Dari dua penglihatan ini, Gu Mi-ho menjadi terbaca sebagai sebentuk tafsir ulang legenda yang menarik. Secara spesifik, usaha kesukseskan mendialogkan mitologi dengan sosiologi adalah juga kesuksesan mendialogkan legenda dengan eksitensi modernitas.
Sebuah proses dialog yang lembut dimana sangat terbantukan oleh akting para pemain yang maksimal mantap. Apalagi akting pemeran Gu Mi-ho, duhaai.

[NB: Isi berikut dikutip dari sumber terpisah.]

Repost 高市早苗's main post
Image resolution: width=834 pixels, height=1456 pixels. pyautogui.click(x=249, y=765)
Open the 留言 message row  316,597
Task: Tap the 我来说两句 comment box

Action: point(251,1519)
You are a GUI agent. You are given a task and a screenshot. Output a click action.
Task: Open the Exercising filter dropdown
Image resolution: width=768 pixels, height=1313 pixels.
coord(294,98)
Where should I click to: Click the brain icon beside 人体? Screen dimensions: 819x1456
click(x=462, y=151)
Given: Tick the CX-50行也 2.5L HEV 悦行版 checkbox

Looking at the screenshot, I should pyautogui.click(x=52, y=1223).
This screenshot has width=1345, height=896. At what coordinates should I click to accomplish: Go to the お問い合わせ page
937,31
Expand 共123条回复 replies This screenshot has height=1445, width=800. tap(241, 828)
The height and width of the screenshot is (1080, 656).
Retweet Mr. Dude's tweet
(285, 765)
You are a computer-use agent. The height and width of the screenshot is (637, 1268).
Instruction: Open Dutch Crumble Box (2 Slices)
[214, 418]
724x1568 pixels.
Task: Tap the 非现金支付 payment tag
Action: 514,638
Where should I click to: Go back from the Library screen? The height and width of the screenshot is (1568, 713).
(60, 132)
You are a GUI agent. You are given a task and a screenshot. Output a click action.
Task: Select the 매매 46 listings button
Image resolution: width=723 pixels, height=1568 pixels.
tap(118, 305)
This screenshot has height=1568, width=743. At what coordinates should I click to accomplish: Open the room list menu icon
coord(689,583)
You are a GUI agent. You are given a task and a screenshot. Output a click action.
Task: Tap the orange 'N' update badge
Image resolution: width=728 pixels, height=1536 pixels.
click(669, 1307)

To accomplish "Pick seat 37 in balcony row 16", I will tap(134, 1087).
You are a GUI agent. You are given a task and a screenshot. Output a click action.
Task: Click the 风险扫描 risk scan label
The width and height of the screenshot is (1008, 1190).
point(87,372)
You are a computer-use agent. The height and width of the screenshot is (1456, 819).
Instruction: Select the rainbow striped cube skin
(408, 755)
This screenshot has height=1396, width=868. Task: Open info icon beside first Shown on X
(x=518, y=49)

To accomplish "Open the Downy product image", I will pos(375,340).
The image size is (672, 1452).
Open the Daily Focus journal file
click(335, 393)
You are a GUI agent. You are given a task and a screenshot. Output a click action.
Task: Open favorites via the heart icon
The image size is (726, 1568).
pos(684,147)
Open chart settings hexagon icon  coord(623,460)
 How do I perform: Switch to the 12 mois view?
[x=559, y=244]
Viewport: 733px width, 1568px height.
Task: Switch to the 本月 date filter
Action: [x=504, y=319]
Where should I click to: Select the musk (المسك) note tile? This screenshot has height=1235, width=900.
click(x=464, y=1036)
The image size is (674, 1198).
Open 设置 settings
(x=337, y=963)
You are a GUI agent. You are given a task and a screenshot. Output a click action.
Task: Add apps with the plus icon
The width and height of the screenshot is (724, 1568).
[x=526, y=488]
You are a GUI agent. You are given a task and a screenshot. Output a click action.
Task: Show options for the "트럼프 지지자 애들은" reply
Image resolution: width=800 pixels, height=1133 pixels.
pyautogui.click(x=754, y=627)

Barangkali ini yang membuatnya berkarakter. Berbeda dengan cara mendialogkan legenda dengan modernitas pada sinetron Indonesia di mana, rasanya, masih diajak menyaksikan pertunjukan masa lalu.
Pertunjukan masa lalu yang justru dalam penafsiran kekinian malah mengalami pengerdilan makna. Karena itu juga membuat lekas bosan sekali pun sudah dijejali aktris yang bening-bening lagi muda segar.
Selain cara menafsir dan mendialogkan yang berbeda, kerangka besar yang juga jangan diabaikan adalah industri drama korea memiliki kepentingan untuk menguasai selera pasar industri tontonan Asia.
Drama Korea secara sengaja (by design) tidak dibuat untuk kebutuhan tontonan di dalam rumah atau sekedar melayani selera di wilayah kebudayaan yang dekat. Dengan kata lain, secara sengaja mengolonisasi selera Asia.
Usaha menguasai selera pasar Asia inilah yang sepertinya menjadi salah satu “standar juga aturan main” para pegiat drama Korea tidak mendaurulang cerita legenda seperti cara tafsir siluman Ular Putih yang pernah jaya di RCTI.
Saya merasakan perbedaan suasana psikis yang sangat kontras dimana saat menyaksikan siluman Ular Putih, pikiran mendadak tua sekali plus terlibat pada jalan cerita yang “jauh dari kemungkinan tafsir yang masuk akal”. Berbeda dengan Gu Mi-ho yang berhasil memberi tafsir yang lebih masuk akal, urban minded, dan tentu saja segar dan bening.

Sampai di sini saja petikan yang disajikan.